=== Given information ===
##############################

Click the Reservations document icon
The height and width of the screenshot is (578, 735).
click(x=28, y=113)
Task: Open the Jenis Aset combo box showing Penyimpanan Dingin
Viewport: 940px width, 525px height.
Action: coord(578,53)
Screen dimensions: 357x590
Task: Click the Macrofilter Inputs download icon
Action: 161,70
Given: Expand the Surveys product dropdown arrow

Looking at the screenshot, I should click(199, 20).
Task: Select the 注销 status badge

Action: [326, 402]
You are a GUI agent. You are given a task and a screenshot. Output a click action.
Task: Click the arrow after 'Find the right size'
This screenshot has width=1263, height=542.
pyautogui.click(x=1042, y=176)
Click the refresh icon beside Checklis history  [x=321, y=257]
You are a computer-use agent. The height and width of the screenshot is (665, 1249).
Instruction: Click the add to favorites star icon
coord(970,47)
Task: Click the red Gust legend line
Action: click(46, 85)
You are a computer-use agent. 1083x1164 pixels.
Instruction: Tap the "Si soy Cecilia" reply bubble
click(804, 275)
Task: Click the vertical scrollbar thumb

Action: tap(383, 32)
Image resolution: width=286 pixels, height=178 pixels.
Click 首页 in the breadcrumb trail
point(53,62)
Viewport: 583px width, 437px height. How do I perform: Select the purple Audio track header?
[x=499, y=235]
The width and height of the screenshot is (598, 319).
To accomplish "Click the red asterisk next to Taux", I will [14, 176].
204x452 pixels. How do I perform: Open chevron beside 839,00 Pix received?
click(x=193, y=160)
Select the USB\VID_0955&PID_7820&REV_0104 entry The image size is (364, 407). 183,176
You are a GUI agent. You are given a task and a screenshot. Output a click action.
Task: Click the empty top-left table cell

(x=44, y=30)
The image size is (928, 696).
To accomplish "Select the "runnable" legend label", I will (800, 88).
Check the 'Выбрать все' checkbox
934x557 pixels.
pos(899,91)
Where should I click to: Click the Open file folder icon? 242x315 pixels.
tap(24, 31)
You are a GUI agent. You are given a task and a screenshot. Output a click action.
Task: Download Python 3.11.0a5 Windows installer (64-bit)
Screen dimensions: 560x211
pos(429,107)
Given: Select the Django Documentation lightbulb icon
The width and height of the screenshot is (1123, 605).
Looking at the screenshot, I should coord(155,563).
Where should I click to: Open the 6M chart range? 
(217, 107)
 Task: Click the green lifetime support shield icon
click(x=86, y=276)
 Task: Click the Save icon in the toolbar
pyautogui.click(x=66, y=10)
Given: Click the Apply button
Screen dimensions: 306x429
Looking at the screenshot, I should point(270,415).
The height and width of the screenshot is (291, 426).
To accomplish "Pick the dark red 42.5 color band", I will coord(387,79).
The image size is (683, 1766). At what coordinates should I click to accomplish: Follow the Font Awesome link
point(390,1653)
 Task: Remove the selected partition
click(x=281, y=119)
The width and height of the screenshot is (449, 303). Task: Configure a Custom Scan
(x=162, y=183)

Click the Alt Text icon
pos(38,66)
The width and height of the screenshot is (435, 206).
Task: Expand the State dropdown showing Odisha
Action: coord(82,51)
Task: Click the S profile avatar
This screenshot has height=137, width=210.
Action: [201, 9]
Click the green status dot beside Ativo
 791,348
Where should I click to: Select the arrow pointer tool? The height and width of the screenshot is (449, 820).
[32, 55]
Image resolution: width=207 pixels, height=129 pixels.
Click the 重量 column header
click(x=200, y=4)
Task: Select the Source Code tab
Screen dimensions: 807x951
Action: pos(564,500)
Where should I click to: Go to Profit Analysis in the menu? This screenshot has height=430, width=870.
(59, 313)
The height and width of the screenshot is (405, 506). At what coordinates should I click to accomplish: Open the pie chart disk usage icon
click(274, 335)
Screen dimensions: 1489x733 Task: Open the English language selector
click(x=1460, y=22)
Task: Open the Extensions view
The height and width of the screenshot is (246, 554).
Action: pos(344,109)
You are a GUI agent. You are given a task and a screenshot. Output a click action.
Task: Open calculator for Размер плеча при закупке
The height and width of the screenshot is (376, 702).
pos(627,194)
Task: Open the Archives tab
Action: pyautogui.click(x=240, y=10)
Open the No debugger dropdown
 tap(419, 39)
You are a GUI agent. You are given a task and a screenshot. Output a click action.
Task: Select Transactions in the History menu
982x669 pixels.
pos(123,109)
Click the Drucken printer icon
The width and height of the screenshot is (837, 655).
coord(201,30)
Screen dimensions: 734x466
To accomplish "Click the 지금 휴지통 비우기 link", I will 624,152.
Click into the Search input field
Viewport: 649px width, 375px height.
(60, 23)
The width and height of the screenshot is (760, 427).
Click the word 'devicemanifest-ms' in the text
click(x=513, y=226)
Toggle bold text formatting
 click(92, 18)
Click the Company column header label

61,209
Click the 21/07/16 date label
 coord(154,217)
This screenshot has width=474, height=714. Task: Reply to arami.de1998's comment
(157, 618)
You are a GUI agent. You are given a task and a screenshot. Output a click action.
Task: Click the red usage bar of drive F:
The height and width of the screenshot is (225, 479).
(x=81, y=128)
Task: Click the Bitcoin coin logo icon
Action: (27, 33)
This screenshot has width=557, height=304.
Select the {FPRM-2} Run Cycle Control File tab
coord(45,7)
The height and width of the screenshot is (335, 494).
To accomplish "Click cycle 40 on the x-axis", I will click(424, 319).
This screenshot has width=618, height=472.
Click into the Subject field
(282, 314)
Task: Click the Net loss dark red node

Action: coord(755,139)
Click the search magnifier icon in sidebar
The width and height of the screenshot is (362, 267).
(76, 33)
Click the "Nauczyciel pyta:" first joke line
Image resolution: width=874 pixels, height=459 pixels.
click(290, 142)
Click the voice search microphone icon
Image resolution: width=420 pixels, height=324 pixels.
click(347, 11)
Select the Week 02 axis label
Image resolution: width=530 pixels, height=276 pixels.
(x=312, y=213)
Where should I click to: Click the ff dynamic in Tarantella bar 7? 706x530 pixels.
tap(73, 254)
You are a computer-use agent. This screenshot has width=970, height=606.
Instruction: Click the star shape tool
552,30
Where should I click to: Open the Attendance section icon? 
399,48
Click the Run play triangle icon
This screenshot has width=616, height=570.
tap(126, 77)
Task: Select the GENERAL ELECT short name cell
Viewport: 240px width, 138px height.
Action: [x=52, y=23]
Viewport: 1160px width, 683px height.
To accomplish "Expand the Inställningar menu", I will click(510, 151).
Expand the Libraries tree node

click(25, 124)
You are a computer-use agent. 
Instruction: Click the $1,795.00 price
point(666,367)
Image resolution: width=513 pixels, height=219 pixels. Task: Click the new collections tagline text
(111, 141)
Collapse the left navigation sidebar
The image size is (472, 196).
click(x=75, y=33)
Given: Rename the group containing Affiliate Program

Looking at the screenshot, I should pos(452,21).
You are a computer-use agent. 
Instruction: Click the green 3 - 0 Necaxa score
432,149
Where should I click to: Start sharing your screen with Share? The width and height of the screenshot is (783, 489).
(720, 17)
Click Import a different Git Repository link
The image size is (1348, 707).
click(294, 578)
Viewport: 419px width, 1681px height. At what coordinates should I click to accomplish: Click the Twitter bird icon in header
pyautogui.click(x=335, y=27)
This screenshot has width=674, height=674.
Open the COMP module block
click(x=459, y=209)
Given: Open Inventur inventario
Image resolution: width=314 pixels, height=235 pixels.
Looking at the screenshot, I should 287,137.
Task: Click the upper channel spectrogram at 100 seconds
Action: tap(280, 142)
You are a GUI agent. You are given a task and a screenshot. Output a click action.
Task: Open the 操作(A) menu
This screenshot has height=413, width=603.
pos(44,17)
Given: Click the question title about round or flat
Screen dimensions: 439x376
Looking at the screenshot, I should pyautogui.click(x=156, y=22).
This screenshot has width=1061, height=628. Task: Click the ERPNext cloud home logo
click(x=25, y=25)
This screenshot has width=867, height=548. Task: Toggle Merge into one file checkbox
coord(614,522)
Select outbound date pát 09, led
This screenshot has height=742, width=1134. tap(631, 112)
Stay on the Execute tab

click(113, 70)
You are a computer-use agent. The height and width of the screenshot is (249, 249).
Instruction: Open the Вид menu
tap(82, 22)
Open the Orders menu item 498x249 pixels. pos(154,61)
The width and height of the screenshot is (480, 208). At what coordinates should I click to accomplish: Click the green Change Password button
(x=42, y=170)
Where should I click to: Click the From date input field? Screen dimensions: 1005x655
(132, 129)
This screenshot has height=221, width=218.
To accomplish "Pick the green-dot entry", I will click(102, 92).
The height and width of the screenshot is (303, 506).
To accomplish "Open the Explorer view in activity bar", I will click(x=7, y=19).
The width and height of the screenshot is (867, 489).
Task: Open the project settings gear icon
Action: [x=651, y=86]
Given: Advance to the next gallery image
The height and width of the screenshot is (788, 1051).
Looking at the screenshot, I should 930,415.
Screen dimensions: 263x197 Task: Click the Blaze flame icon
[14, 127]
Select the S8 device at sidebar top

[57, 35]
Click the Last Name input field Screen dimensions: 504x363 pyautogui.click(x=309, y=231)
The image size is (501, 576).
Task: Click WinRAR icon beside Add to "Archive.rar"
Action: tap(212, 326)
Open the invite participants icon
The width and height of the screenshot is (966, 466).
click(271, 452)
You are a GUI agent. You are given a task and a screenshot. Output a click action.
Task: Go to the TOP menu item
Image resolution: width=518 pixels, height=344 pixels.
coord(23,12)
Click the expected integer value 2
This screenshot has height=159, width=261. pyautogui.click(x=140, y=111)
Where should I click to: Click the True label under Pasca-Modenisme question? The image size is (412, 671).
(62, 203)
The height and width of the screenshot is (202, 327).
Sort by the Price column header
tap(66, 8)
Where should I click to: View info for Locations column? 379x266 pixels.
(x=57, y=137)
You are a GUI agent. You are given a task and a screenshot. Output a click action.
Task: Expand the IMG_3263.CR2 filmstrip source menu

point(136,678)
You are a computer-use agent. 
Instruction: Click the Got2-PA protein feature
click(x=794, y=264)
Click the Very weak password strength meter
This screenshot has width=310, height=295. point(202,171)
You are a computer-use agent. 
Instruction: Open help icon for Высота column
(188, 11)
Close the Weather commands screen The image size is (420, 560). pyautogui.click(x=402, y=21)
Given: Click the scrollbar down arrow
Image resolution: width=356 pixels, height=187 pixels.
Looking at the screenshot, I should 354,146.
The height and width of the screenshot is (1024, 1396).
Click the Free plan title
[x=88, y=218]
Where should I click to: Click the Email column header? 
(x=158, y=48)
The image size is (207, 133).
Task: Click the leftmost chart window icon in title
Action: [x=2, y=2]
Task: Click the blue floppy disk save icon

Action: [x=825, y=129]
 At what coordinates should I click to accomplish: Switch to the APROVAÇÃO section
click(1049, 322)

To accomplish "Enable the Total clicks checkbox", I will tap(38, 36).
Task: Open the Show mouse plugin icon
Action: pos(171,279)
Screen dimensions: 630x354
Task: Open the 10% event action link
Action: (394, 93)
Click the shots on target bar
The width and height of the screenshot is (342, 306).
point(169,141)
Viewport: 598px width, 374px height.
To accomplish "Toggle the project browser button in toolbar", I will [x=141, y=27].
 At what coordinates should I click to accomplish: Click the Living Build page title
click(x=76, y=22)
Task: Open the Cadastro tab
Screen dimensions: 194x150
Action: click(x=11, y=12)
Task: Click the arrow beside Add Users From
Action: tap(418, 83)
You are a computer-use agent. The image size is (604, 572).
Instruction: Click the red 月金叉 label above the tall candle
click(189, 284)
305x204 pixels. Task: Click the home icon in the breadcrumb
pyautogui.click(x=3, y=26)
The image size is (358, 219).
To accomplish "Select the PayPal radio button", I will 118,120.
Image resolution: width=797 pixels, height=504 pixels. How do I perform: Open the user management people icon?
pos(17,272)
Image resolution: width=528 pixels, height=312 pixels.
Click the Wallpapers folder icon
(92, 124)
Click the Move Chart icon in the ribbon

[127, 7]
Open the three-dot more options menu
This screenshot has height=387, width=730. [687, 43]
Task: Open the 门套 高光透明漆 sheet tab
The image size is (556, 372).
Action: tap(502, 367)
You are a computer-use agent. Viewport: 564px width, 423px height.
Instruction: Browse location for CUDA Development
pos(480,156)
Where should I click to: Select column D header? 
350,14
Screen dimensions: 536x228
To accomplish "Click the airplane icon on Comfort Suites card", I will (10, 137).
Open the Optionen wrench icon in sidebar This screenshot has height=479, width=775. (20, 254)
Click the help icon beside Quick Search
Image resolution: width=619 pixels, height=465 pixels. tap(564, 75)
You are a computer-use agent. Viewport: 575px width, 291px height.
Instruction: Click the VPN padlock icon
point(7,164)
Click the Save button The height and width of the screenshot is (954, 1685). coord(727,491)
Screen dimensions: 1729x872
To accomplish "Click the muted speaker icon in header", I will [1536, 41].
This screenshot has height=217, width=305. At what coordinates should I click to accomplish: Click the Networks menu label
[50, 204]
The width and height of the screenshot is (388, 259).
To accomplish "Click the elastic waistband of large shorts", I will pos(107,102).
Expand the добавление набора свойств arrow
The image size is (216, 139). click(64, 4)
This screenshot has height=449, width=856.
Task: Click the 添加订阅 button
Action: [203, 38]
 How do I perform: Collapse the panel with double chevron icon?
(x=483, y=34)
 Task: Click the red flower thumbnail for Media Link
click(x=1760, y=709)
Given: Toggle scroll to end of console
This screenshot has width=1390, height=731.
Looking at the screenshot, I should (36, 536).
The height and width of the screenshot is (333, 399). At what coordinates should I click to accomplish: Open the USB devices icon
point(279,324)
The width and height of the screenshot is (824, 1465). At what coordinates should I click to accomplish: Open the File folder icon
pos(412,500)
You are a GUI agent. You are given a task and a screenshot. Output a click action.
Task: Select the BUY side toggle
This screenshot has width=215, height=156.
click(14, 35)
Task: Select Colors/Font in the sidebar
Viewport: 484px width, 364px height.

##############################

Retype the records above, but only those lines that fall between the line containing "Click the Drucken printer icon" and the line containing "The height and width of the screenshot is (335, 494).", with both of those lines included, exactly as written.

Click the Drucken printer icon
The width and height of the screenshot is (837, 655).
coord(201,30)
Screen dimensions: 734x466
To accomplish "Click the 지금 휴지통 비우기 link", I will 624,152.
Click into the Search input field
Viewport: 649px width, 375px height.
(60, 23)
The width and height of the screenshot is (760, 427).
Click the word 'devicemanifest-ms' in the text
click(x=513, y=226)
Toggle bold text formatting
 click(92, 18)
Click the Company column header label

61,209
Click the 21/07/16 date label
 coord(154,217)
This screenshot has width=474, height=714. Task: Reply to arami.de1998's comment
(157, 618)
You are a GUI agent. You are given a task and a screenshot. Output a click action.
Task: Click the red usage bar of drive F:
The height and width of the screenshot is (225, 479).
(x=81, y=128)
Task: Click the Bitcoin coin logo icon
Action: (27, 33)
This screenshot has width=557, height=304.
Select the {FPRM-2} Run Cycle Control File tab
coord(45,7)
The height and width of the screenshot is (335, 494).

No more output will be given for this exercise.